Devlog: ray casting, face expressions and grabbing (Patreon)
Content
Oct 08
Learning how to cast rays and shapes took quite long, but now the program detects places where Ternera shouldn't stand or which Ternera can climb. I had to fuse the "air" and "hang" states, as the latter could only be entered after detecting a ledge on the former, and that's data I can't send between states. Now the "air" state is gigantic, but I'll try to clean it up as best I can.
Oct 09
The air state is complete and it works perfectly.
Air state
However, there is a bug in the attack state. Whenever the player attacks right after a combo has ended, the animation state machine locks and the character freezes. I'm trying to find what's causing that.
Oct 09 bis
Fixed! The code machine works faster than the animation machine, so it was trying to make it travel faster than it could. I fixed if by asking the code machine not to request an attack until the animation is actually ready for it.
Oct 10
Hot damn, I really did get all the code for the face expressions done in just a few hours. I used exactly the same algorithm I was using in Unity, but it was much easier to program in Godot. I just clone the default mesh, cut the eye triangles out, and replace them with a shifted texture. I even added a debug feature to easily locate the index of the triangles that must be cut out.
Face expressions
Oct 12
I have probably spent over 12 hours programming today, I've had to redo the carrying-object state twice because the first attempt worked fine, but didn't look good enough - it was actually the way I did it on Unity. So now it's better. It's by far the most complex state so far, and I'll have to test it like a madman to make sure no major bugs arise, although you guys will definitely find some when you try it out.
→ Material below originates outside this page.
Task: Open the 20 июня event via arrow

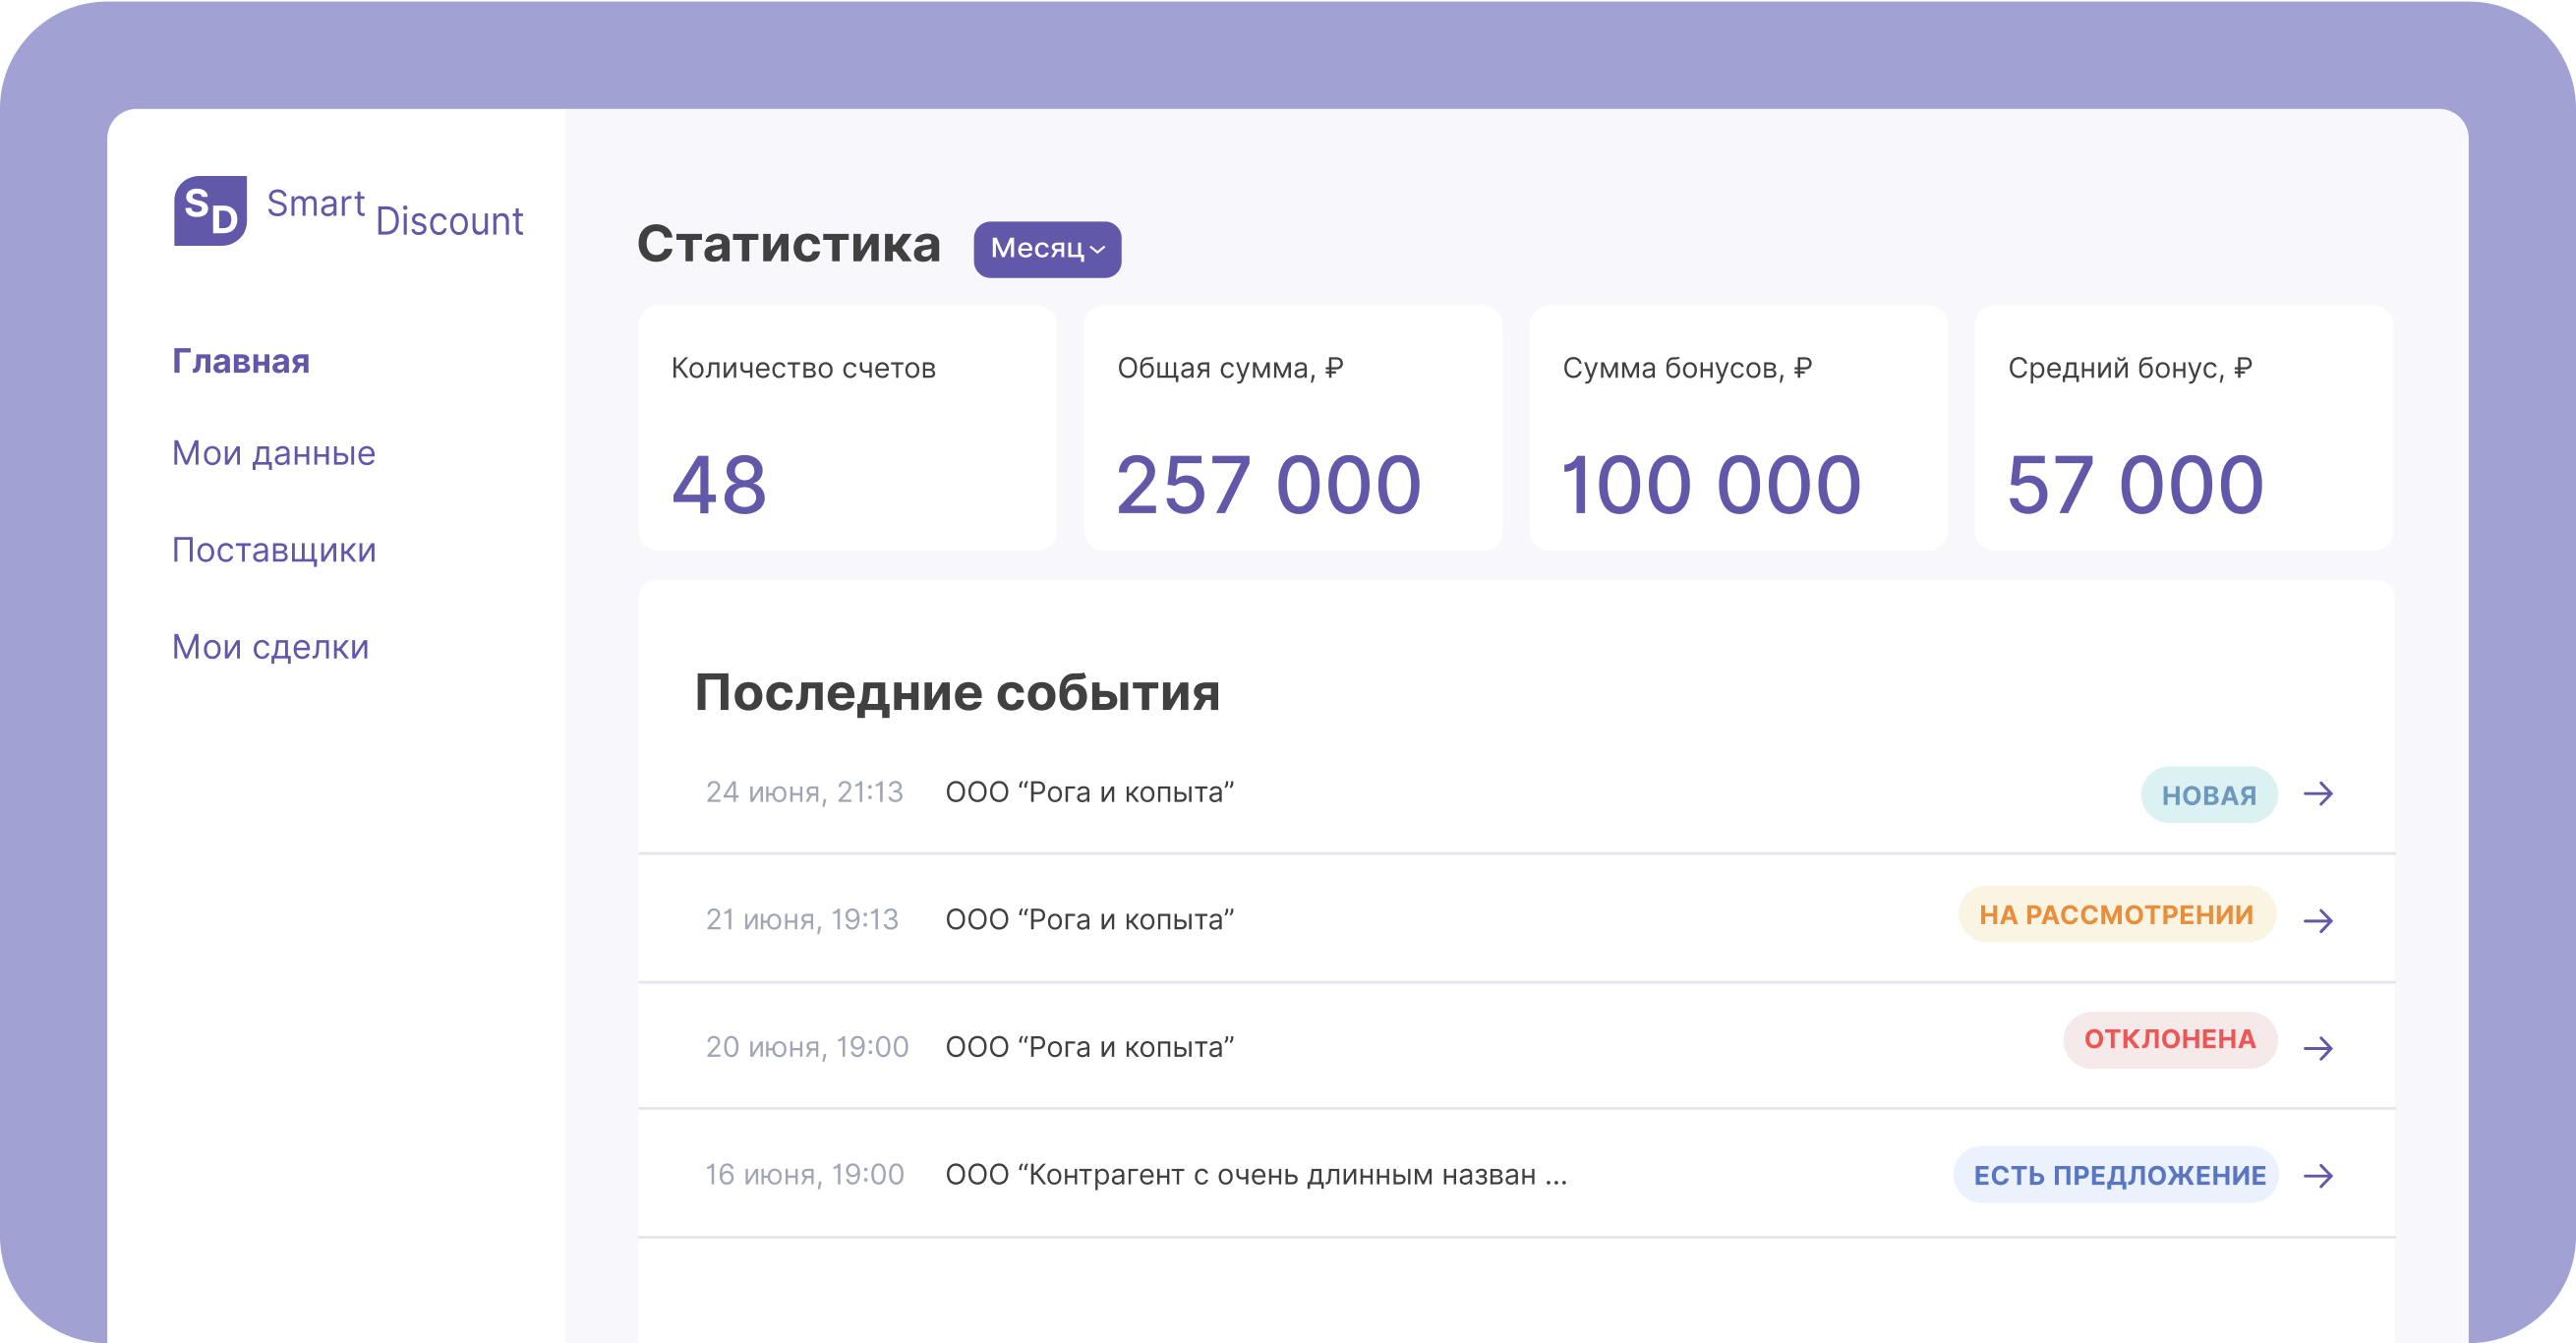Action: tap(2318, 1048)
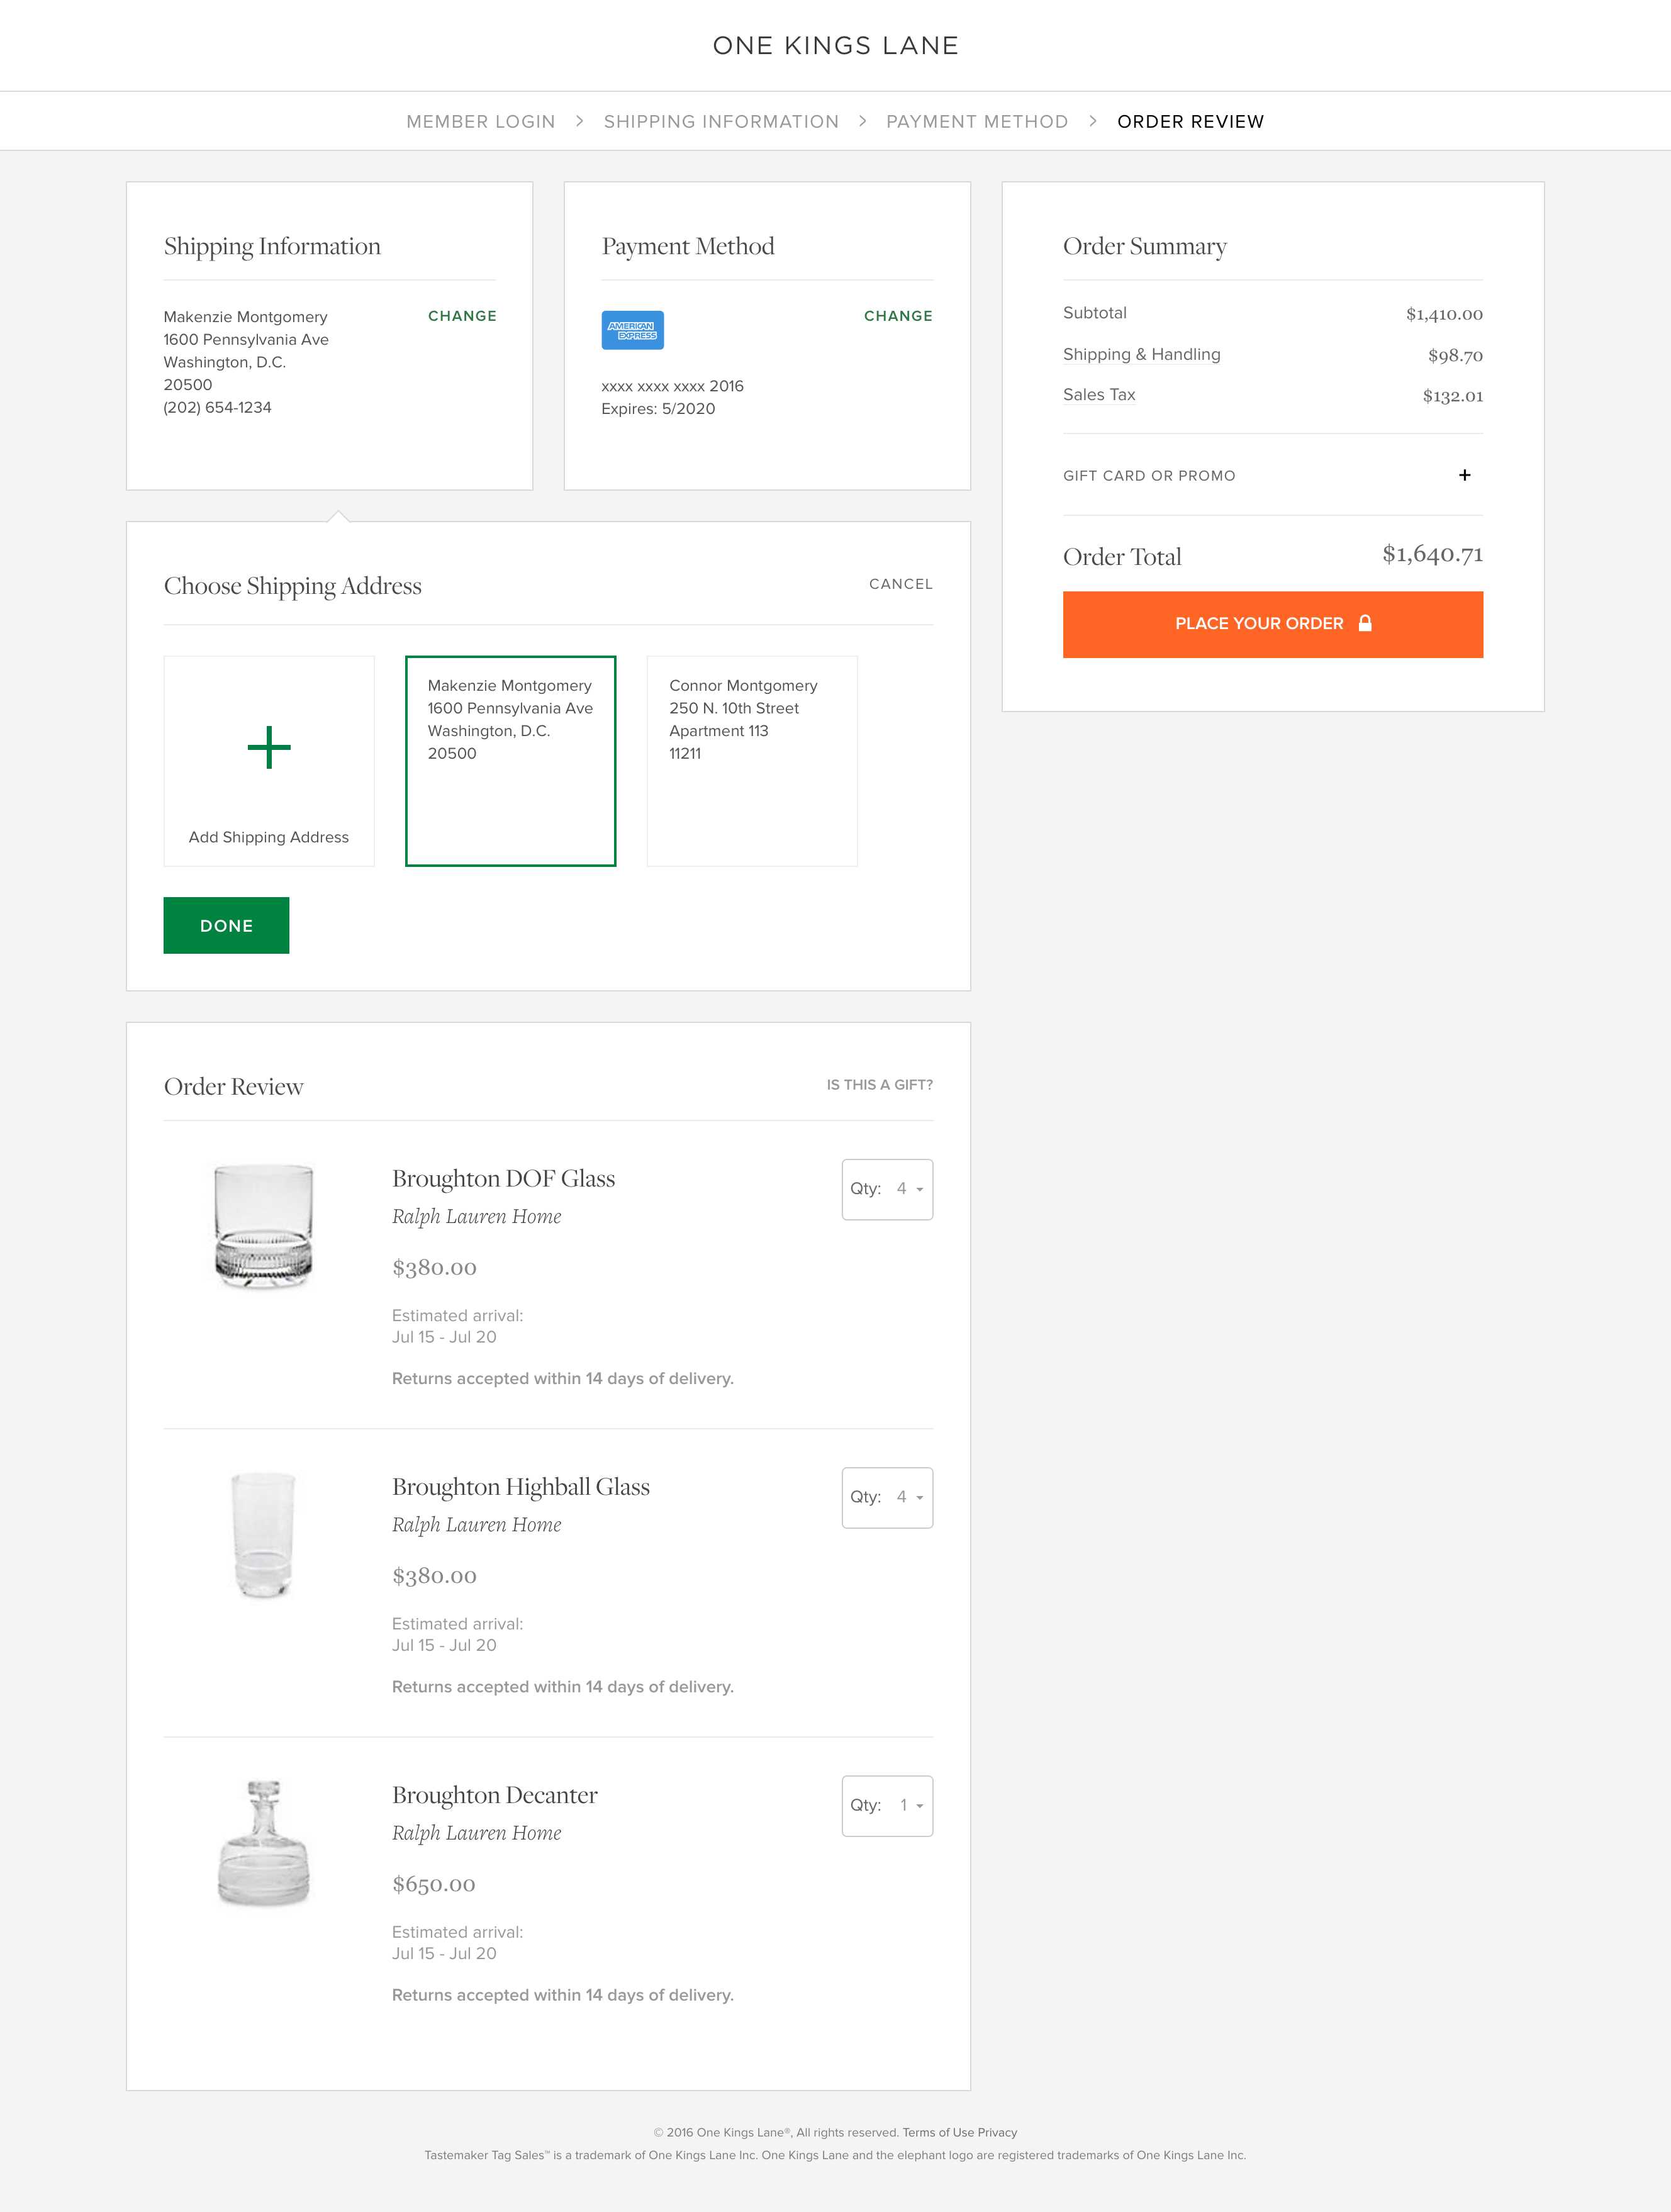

The process itself is rather simple: average the positions and rotations of the hand bones and translate that information to the carried object, then apply an impulse whenever the player throws it. Godot's physics engine takes it from there.
Oct 15
The grab state is complete. I defined a component (yay, design patterns) that teaches a rigid body (like a box) or a character body (like a sheerk) how to get grabbed, dropped or thrown. Once the player signals to pick up an object, it very slightly aligns with the character to improve its grip and the player's collider grows to include the object, preventing them from smashing it against a door frame.
I augmented the grab state to allow targeting enemies, so that stuff can be yeeted at them. Sadly, rotating objects when picking them was too complicated, so I'll have to program the sheerks to turn upside down their own when picked up, because having them shake their little hoofsies in the air is too damn funny.